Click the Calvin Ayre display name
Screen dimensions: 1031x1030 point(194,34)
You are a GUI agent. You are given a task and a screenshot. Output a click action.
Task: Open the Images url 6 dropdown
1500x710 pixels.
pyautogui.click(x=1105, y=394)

▶ The exercise
Please output all of the records above again, line for line and without any changes.

▶ Full solution
Click the Calvin Ayre display name
Screen dimensions: 1031x1030 point(194,34)
You are a GUI agent. You are given a task and a screenshot. Output a click action.
Task: Open the Images url 6 dropdown
1500x710 pixels.
pyautogui.click(x=1105, y=394)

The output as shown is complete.